Election Hackers Altered Voter Rolls, Stole Private Data, Officials Say - Deinos
http://time.com/4828306/russian-hacking-election-widespread-private-data/
======
nosuchthing
Many speculated that Arizona's primary was manipulated due to the AZ voter
registration database being hacked, swapping out dem voter regs and replacing
those citizens as registered Republicans.

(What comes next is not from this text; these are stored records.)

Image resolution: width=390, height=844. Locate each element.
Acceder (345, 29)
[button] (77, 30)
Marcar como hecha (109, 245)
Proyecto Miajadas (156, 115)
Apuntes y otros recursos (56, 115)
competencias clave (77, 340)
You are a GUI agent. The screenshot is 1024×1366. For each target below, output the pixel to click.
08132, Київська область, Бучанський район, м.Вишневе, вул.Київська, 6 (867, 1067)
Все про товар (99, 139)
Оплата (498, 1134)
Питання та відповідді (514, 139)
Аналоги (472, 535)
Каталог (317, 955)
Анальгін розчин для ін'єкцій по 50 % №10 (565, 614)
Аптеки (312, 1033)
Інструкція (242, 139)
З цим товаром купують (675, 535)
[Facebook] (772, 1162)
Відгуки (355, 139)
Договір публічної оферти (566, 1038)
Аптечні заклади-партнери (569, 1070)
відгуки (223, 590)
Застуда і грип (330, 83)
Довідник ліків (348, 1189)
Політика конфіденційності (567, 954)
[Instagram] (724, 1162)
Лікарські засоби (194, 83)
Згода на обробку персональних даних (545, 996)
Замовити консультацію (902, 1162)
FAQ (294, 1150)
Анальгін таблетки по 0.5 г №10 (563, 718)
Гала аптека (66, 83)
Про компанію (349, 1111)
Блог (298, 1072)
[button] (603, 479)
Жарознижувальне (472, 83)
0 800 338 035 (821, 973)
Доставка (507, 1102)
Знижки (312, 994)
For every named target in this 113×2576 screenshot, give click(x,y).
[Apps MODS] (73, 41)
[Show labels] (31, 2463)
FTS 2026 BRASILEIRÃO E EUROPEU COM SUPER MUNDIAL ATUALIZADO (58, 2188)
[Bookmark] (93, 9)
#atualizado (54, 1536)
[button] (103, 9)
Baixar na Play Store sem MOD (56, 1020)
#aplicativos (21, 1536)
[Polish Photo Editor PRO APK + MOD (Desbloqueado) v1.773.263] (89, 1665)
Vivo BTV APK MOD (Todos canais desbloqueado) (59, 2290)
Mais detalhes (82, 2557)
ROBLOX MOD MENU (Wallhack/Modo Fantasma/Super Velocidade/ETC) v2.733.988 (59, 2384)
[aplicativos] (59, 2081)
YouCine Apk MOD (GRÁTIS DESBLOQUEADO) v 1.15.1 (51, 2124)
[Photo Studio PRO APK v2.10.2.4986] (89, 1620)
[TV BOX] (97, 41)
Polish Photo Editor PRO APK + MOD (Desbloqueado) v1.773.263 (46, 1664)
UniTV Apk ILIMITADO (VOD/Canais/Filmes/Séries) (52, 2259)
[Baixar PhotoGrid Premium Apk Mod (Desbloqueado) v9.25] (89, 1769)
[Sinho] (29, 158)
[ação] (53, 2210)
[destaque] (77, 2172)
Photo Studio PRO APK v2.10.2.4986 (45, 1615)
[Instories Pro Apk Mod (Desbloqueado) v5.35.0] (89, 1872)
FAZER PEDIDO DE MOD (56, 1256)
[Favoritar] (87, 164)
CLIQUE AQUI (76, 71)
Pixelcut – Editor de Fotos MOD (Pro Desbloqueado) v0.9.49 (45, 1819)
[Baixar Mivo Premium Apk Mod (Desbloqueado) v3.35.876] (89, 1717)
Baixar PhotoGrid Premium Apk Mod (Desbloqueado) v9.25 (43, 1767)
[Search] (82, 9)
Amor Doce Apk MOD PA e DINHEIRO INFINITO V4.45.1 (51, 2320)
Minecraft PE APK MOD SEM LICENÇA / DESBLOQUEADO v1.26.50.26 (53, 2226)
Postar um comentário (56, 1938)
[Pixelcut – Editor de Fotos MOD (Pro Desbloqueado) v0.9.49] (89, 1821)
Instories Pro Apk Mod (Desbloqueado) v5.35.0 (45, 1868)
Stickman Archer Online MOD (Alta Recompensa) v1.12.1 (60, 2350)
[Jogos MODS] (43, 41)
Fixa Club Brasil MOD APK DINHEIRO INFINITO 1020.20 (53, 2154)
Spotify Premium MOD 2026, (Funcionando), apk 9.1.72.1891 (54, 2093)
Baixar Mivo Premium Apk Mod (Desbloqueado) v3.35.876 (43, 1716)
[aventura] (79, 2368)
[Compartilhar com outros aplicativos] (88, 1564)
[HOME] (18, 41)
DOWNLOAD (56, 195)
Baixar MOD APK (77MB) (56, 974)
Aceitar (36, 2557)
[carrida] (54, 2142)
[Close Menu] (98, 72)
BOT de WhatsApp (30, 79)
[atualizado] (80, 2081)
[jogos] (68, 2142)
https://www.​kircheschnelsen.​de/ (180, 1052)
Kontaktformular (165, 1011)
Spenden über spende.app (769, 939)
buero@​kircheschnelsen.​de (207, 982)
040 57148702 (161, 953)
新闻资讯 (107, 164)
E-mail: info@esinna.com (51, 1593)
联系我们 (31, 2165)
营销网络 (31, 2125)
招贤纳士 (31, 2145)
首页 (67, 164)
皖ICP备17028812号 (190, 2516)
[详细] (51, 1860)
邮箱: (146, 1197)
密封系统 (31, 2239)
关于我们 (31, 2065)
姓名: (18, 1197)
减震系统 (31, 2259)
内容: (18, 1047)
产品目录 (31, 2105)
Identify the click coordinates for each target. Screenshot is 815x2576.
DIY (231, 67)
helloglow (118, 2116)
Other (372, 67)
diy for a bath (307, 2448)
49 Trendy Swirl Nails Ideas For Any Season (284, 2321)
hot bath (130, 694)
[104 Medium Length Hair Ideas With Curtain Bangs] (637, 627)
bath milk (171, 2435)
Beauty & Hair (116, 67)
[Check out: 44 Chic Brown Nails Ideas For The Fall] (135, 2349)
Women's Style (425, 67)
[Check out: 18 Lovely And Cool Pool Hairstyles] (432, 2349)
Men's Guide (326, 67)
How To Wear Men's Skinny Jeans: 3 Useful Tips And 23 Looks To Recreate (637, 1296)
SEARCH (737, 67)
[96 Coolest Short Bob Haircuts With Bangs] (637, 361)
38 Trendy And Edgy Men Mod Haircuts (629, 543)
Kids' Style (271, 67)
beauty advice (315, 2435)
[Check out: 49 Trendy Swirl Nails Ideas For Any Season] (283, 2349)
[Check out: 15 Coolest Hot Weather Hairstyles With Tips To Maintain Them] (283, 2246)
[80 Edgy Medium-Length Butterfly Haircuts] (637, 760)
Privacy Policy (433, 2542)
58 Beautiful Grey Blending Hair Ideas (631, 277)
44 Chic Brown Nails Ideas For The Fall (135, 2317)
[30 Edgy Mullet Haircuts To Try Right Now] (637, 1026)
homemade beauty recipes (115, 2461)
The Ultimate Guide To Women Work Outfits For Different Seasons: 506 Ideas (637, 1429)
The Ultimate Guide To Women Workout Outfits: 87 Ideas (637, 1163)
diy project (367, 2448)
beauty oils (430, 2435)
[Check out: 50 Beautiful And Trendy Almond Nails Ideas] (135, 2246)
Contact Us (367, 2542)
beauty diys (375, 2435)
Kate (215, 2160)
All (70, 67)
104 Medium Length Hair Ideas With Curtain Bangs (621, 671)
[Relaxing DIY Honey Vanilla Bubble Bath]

[https://www.azsos.gov/about-office/media-
center/azsosblog/94...](https://www.azsos.gov/about-office/media-
center/azsosblog/948)

    
    
      “The FBI alerted the State’s cyber response team at the 
      Arizona Dept. of Administration to the fact that they had 
      reason to believe that a credential related to the Voter 
      Registration System had been compromised. The response 
      team immediately contacted the Sec. of State’s Office, 
      advised them to investigate their system which resulted in 
      the confirmation of a compromised County computer with 
      malicious software on it. Under an abundance of caution, 
      the Secretary made the decision to take the site offline 
      last night to further investigate.  The Secretary and our 
      team takes cyber security very seriously and protecting 
      citizen data very seriously. We are working closely with 
      the Sec. of State’s office and the FBI to determine next   
      steps to ensure the integrity of the system.”